_PASSAGE TO READ_:
Few-shot and In-context:
- 70B: 5-shot; 7B: 3-shot; Meditron-70B achieves 63.3% (vs. Llama-2-70B 60.8%) in few-shot, with +7.0%, +3.0%, and +0.9% on PubMedQA, MedQA, MedMCQA respectively.
Supervised Finetuning Modes:
- Inference with Top-Token, zero-shot Chain-of-Thought (CoT), Self-Consistency CoT (SC-CoT).
- Meditron-70B achieves 72.0% (SC-CoT) avg. accuracy (Top-Token: 69.0%), outperforming Llama-2-70B across all modes; MedQA-4-option SC-CoT: 70.2% (human passing ≈60%).
Open-ended Rubric Evaluation:
- HealthBench: 1,000 physician-authored clinical conversations, LLM judged (Qwen3-235B-A22B).
- Auto-MOOVE: 24,681 vignettes; model responses scored base vs. FO via randomization, LLM-as-a-judge, and 9-axis Likert ratings.

_STORED DATA_:
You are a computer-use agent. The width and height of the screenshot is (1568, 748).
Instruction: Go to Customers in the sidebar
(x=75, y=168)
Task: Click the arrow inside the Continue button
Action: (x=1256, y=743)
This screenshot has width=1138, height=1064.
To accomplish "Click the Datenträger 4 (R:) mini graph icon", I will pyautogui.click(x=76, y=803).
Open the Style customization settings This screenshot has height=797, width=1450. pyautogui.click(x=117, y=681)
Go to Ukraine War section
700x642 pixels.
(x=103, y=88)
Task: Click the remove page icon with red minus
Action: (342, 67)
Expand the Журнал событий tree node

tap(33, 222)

_LIST OF TASKS_:
(A) Answer each question from the Meditron evaluation notes:
(i) How many shots are used for the 7B model in the few-shot setting?
(ii) What average accuracy does Meditron-70B reach with SC-CoT?
(iii) How many physician-authored clinical conversations does HealthBench contain?
(B) Reproduce the portion of the Meditron evaluation notes that begins with "- Meditron-70B achieves" and ends with "LLM judged (Qwen3-235B-A22B).", without changing a character.
(C) Continue the Meditron evaluation notes from their last line.
The records play no part in this.

_ANSWERS PROVIDED_:
(A)
(i) 3-shot
(ii) 72.0%
(iii) 1,000

(B)
- Meditron-70B achieves 72.0% (SC-CoT) avg. accuracy (Top-Token: 69.0%), outperforming Llama-2-70B across all modes; MedQA-4-option SC-CoT: 70.2% (human passing ≈60%).
Open-ended Rubric Evaluation:
- HealthBench: 1,000 physician-authored clinical conversations, LLM judged (Qwen3-235B-A22B).

(C)
- LLM judge calibration: inter-rater κ=0.232 (tied) vs. human mean κ=0.320.
Error Analysis:
- Few-shot: std. dev. across three seeds (±0.5–7.3%). No formal p-values.
Representative Example (MedQA):
Q: “Which ultrasound finding has highest aneuploidy association?” Meditron-70B (finetuned SC-CoT): “Cystic hygroma (C)” (correct).
5. Comparative Performance and State-of-the-Art Position
Meditron-70B sets new state-of-the-art among open-weight LLMs for medicine:
- Few-shot: Outperforms Llama-2-70B by 2.5 percentage points average; largest PubMedQA gain (+7.0%).
- Supervised: Meditron-70B surpasses Llama-2-70B by 2.8% (SC-CoT), typically exceeding GPT-3.5 (175B) on all benchmarks, and within 5% of GPT-4, within 10% of Med-PaLM-2 (540B).
- Fully Open Meditron (Apertus-70B-MeditronFO):
- Med Avg accuracy: 53.77% (+6.59pp over Apertus-70B-Instruct base).
- Robust gain on PubMedQA (66.8→75.2%), MedQA (60.6→68.6%), MedMCQA (52.4→56.3%), OOD generalization (MedXpertQA: 12.3→16.9%), HealthBench (43.7→51.9%).
- Auto-MOOVE adjusted win rate: 79.6% (FO vs. base), ΔLikert +0.40.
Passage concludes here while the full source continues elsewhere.